* **TRECHO**
A Lei Geral de Proteção de Dados (LGPD)

Legislação

Abrangência da lei

Por se tratar de uma legislação relativamente nova, não se sabe tudo sobre o seu alcance. Cabe esclarecer que:

  • Regula o tratamento de dados relacionados apenas a pessoas físicas; portanto, não se aplica aos dados de pessoas falecidas e jurídicas.
  • Aplica-se ao tratamento de dados utilizando ou não a internet e meios digitais.
  • Aplica-se a operações que ocorrem dentro do território brasileiro, mas também fora do país, nas seguintes situações: quando os dados forem coletados no Brasil; quando os dados forem relacionados a pessoas localizadas no território brasileiro; quando tiver por objetivo a oferta de produto e/ou serviços ao público brasileiro.
  • Não revoga ou impede a revogação de normas setoriais ou outras que também regulamentam dados pessoais.
  • Não se aplica ao tratamento de dados pessoais realizados por pessoa natural para fins exclusivamente particulares e não econômicos ou para fins exclusivamente jornalísticos, artísticos e acadêmicos.

Princípios da LGPD

Segundo o GBP (GUIA..., 2020), a LGPD também estabelece, em seu art. 6º, que o “tratamento de dados pessoais deve observar a boa-fé”, além de dez princípios fundamentais específicos. São eles:

I – Finalidade
Realização do tratamento para propósitos legítimos, específicos, explícitos e informados ao titular, sem possibilidade de tratamento posterior de forma incompatível com essas finalidades.
II - Adequação
Compatibilidade do tratamento com as finalidades informadas ao titular, de acordo com o contexto do tratamento.
III - Necessidade
Limitação do tratamento ao mínimo necessário para a realização de suas finalidades, com abrangência dos dados pertinentes, proporcionais e não excessivos em relação às finalidades do tratamento de dados.
IV - Livre acesso
Garantia, aos titulares, de consulta facilitada e gratuita sobre a forma e a duração do tratamento, bem como sobre a integralidade de seus dados pessoais.

* **LISTAGEM**
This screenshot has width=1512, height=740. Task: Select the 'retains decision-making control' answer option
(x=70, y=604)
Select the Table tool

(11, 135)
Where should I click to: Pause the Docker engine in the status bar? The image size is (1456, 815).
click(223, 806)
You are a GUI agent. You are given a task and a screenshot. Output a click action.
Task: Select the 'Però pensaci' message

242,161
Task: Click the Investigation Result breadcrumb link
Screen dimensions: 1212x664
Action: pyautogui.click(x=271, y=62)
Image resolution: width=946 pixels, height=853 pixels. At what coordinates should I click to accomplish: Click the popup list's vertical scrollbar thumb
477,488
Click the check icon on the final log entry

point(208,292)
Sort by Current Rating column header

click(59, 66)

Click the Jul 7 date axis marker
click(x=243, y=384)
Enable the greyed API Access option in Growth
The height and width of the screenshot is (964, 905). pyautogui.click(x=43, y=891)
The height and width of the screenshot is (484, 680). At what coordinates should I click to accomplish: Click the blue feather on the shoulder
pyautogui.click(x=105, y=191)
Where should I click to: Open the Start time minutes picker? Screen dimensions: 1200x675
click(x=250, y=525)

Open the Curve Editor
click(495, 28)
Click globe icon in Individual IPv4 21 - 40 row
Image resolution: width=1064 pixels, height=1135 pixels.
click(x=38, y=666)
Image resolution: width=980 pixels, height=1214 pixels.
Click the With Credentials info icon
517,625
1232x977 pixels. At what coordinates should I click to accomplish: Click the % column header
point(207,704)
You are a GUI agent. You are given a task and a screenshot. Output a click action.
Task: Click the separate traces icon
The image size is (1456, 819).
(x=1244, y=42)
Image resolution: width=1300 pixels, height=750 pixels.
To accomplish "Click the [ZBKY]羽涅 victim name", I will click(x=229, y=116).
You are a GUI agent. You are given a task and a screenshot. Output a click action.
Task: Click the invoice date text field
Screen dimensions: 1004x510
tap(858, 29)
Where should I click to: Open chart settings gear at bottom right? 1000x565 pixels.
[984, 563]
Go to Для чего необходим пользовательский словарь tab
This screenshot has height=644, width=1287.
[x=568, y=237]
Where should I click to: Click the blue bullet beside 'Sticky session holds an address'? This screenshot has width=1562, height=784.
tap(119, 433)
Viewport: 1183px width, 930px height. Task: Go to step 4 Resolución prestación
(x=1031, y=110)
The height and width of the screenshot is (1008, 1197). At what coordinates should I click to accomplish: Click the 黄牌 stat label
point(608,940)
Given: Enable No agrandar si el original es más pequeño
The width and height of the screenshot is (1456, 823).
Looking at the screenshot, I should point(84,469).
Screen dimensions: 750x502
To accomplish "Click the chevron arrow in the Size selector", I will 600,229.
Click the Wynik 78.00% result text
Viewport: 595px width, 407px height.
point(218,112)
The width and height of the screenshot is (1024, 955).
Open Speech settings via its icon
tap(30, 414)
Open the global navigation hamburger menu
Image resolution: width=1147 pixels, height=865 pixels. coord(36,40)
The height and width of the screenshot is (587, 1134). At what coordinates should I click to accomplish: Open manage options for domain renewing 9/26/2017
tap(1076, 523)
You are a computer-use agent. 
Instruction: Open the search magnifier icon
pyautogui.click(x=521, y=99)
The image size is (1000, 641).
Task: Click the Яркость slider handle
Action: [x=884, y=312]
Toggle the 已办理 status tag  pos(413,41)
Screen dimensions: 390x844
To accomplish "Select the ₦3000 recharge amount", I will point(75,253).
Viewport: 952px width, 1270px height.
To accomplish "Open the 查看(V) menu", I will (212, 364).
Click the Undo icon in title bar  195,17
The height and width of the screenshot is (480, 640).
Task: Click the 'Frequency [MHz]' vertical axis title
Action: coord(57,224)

* **TAREFA PROPOSTA 1**
Diga se cada afirmação abaixo está de acordo com o trecho sobre a LGPD. Responda sim ou não e cite entre aspas as palavras do trecho que decidem a resposta. (a) A LGPD se aplica aos dados de pessoas falecidas. (b) A LGPD se aplica também ao tratamento de dados feito sem o uso da internet. (c) A LGPD revoga as normas setoriais que regulamentam dados pessoais.
* **TAREFA PROPOSTA 2**
Prossiga com o trecho sobre a LGPD a partir do ponto em que ele termina.

* **RESULTADO DO EXERCÍCIO 1**
(a) Não: "não se aplica aos dados de pessoas falecidas e jurídicas."
(b) Sim: "Aplica-se ao tratamento de dados utilizando ou não a internet e meios digitais."
(c) Não: "Não revoga ou impede a revogação de normas setoriais ou outras que também regulamentam dados pessoais."

* **RESULTADO DO EXERCÍCIO 2**
V - Qualidade dos dados
Garantia, aos titulares, de exatidão, clareza, relevância e atualização dos dados, de acordo com a necessidade e para o cumprimento da finalidade de seu tratamento.
VI - Transparência
Garantia, aos titulares, de informações claras, precisas e facilmente acessíveis sobre a realização do tratamento e os respectivos agentes de tratamento, observados os segredos comercial e industrial.
VII - Segurança
Utilização de medidas técnicas e administrativas aptas a proteger os dados pessoais de acessos não autorizados e de situações acidentais ou ilícitas de destruição, perda, alteração, comunicação ou difusão.
VIII - Prevenção
Adoção de medidas para prevenir a ocorrência de danos em virtude do tratamento de dados pessoais.
IX - Não discriminação
Impossibilidade de realização do tratamento para fins discriminatórios ilícitos ou abusivos.
X - Responsabilização e prestação de contas
Demonstração, pelo agente, da adoção de medidas eficazes e capazes de comprovar a observância e o cumprimento das normas de proteção de dados pessoais e, inclusive, da eficácia dessas medidas.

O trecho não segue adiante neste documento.